Stored records:
——

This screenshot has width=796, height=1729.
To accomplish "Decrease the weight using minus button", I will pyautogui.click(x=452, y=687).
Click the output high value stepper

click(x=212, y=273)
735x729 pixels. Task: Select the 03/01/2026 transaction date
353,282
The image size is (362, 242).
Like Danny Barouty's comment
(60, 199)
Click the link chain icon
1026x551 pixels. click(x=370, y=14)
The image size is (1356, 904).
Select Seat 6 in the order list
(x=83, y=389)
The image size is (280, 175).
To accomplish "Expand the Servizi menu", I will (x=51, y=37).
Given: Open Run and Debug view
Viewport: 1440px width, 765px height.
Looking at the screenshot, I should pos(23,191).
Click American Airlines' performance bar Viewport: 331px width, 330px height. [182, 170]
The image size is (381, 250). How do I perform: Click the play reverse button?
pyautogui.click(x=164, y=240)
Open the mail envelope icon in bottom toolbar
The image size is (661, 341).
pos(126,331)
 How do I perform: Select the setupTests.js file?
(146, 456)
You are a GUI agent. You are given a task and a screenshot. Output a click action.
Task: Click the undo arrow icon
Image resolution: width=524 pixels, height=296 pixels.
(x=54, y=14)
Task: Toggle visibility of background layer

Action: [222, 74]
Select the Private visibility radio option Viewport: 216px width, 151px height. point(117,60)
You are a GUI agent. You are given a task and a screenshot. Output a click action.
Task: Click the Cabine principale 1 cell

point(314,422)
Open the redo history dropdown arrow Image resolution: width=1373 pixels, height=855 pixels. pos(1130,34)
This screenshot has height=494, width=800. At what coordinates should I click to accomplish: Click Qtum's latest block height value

——

> **Your task**
Look for the word "This" in the data, then return every line that contains it.

> **Answer box**
This screenshot has width=796, height=1729.
This screenshot has height=494, width=800. At what coordinates should I click to accomplish: Click Qtum's latest block height value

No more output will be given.